IF 2.8 Pub Date : 2019-12-09 eCollection Date: 2019-01-01 DOI: 10.2147/BLCTT.S231821
Catherine Lai, Adrese Michael Kandahari, Chaitra Ujjani

The arrival of the CD30 directed antibody-drug conjugate, brentuximab vedotin (BV), has altered the approach to patients with classical Hodgkin lymphoma. Since initial approval in 2011, BV has been extensively studied in previously untreated and relapsed/refractory patients. Treatment indications for the antibody-drug conjugate have been expanded from the previously treated population to include maintenance therapy after autologous stem cell transplantation and recently, combination with chemotherapy in newly diagnosed advanced stage patients.

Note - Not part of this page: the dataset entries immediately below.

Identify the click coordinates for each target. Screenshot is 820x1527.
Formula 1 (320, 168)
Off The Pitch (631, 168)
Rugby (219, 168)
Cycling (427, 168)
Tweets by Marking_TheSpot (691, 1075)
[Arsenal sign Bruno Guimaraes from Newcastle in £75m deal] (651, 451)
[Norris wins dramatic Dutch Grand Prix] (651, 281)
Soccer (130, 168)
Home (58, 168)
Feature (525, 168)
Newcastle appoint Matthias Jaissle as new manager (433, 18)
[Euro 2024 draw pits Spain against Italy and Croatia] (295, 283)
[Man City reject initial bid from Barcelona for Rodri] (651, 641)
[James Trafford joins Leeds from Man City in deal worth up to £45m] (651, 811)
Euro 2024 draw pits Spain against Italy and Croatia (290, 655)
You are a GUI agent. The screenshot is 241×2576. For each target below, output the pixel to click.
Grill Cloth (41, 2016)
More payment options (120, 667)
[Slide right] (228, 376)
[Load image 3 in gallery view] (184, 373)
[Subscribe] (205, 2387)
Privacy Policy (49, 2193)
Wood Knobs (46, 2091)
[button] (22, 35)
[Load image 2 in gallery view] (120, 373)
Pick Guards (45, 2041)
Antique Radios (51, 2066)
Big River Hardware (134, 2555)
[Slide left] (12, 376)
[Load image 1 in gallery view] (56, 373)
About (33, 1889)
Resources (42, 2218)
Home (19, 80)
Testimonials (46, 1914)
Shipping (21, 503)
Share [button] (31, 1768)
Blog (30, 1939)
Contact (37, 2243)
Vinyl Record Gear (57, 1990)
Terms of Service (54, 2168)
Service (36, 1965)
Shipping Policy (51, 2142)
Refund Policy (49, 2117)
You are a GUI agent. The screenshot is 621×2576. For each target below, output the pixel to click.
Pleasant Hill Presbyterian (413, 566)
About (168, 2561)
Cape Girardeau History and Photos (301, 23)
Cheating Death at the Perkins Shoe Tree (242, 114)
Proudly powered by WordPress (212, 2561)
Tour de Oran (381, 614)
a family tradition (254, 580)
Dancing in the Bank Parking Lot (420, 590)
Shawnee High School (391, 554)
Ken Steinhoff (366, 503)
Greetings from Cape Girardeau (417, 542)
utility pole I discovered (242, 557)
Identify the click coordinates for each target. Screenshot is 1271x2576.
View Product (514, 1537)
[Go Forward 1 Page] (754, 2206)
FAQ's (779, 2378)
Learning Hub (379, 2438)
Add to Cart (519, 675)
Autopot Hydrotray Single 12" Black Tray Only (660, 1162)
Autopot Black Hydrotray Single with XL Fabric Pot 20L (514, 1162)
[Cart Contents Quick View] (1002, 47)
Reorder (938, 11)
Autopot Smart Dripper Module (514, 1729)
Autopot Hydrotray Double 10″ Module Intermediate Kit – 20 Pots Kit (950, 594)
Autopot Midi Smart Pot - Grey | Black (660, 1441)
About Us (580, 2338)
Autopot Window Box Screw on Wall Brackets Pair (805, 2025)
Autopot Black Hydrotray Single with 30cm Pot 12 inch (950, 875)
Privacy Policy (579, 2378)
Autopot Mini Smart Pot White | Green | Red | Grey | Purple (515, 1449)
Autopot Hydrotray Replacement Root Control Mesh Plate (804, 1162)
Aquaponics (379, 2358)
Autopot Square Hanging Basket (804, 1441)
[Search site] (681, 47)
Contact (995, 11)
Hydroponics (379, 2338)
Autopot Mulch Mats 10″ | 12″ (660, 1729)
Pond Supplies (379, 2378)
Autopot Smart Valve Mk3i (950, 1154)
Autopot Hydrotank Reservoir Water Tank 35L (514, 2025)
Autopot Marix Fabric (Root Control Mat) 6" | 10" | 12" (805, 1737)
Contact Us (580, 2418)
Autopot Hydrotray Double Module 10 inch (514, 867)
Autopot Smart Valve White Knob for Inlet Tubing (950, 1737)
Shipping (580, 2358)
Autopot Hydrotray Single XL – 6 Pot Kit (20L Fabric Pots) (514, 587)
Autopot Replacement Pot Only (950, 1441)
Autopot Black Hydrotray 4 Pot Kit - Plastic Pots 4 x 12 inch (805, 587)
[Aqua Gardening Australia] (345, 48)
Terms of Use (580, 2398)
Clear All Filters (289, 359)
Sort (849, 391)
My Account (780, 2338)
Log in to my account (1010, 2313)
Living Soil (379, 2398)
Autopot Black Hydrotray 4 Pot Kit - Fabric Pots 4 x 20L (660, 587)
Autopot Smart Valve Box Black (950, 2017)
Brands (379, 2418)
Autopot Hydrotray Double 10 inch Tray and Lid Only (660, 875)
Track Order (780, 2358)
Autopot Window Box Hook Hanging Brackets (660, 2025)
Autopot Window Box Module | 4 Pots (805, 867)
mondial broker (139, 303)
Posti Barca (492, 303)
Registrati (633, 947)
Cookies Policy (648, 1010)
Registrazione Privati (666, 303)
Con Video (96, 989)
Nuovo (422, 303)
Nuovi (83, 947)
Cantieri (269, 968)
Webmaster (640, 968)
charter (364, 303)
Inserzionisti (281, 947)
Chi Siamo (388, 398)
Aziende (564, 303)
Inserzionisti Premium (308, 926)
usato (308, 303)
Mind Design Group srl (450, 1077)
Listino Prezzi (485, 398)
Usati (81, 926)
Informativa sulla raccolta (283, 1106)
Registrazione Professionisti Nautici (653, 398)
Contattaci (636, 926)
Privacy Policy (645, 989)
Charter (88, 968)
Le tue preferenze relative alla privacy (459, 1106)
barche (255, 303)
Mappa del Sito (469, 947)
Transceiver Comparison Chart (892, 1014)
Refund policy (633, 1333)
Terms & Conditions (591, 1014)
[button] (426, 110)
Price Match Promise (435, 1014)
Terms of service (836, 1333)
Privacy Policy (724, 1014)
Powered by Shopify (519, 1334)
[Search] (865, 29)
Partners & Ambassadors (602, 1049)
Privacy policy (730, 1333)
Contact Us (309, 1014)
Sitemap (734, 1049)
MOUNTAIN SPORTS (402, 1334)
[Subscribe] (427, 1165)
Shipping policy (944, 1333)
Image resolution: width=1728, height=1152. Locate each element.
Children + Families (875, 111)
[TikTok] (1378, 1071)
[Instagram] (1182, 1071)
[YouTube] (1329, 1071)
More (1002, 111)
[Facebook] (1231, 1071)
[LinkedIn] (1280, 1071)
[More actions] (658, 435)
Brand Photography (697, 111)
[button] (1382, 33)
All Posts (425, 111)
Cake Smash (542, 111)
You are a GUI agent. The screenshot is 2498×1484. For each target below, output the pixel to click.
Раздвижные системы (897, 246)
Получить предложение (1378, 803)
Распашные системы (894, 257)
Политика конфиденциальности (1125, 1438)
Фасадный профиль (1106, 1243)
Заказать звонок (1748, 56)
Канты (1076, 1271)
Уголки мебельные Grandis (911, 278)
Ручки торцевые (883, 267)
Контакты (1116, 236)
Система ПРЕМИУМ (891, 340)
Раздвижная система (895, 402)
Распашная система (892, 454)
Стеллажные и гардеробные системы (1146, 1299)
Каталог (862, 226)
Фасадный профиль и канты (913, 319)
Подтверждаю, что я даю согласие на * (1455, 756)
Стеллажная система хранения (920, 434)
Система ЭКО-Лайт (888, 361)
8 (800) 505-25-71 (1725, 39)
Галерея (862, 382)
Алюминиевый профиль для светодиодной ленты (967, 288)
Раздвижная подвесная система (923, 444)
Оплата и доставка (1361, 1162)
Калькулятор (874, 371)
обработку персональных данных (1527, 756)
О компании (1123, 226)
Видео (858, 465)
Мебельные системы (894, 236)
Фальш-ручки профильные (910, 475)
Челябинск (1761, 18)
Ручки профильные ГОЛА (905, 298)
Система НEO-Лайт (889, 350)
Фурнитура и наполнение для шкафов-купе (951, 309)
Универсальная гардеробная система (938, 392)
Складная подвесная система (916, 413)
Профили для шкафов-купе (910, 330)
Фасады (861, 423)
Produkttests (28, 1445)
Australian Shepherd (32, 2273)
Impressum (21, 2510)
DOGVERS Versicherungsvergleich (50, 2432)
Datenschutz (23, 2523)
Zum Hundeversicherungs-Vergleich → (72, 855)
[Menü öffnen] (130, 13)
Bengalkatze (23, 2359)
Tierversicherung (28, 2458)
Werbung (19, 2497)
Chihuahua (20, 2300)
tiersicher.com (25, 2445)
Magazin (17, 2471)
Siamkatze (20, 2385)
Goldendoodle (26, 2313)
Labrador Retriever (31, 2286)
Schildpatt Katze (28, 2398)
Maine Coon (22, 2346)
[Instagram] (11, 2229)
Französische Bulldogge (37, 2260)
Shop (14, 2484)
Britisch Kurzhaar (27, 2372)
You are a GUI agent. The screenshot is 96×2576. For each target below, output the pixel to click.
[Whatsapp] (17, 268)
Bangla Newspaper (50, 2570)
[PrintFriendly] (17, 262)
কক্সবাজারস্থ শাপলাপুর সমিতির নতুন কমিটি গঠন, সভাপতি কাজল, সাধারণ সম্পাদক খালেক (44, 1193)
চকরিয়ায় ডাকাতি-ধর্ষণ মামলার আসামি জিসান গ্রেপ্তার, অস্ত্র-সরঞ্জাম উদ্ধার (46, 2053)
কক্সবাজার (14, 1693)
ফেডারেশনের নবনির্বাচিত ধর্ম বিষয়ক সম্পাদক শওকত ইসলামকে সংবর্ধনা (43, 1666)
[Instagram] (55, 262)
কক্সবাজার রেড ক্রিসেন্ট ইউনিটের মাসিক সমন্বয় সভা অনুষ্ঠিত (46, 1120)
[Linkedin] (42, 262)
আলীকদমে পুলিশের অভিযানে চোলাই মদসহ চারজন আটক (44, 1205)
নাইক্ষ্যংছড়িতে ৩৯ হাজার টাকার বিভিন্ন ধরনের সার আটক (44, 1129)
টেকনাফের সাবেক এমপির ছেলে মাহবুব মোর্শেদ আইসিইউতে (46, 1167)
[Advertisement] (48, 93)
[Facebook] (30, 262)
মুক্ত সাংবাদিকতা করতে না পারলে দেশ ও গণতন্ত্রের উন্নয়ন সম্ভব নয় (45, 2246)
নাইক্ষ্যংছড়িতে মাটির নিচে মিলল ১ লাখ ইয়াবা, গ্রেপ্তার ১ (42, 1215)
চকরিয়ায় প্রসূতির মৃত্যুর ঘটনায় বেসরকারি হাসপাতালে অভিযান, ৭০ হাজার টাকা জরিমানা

This article will review the evolution of BV in classical Hodgkin lymphoma, detailing the studies that led to the approved indications and discussion of recent trials in combination with chemotherapy and immunotherapy.

CD30定向抗体-药物偶联物brentuximab vedotin (BV)的出现改变了经典霍奇金淋巴瘤患者的治疗方法。自2011年首次批准以来,BV已在未经治疗和复发/难治性患者中进行了广泛的研究。抗体-药物结合物的治疗适应症已经从以前的治疗人群扩展到包括自体干细胞移植后的维持治疗,以及最近新诊断的晚期患者的化疗联合治疗。本文将回顾经典霍奇金淋巴瘤BV的演变,详细介绍导致批准适应症的研究,并讨论最近联合化疗和免疫治疗的试验。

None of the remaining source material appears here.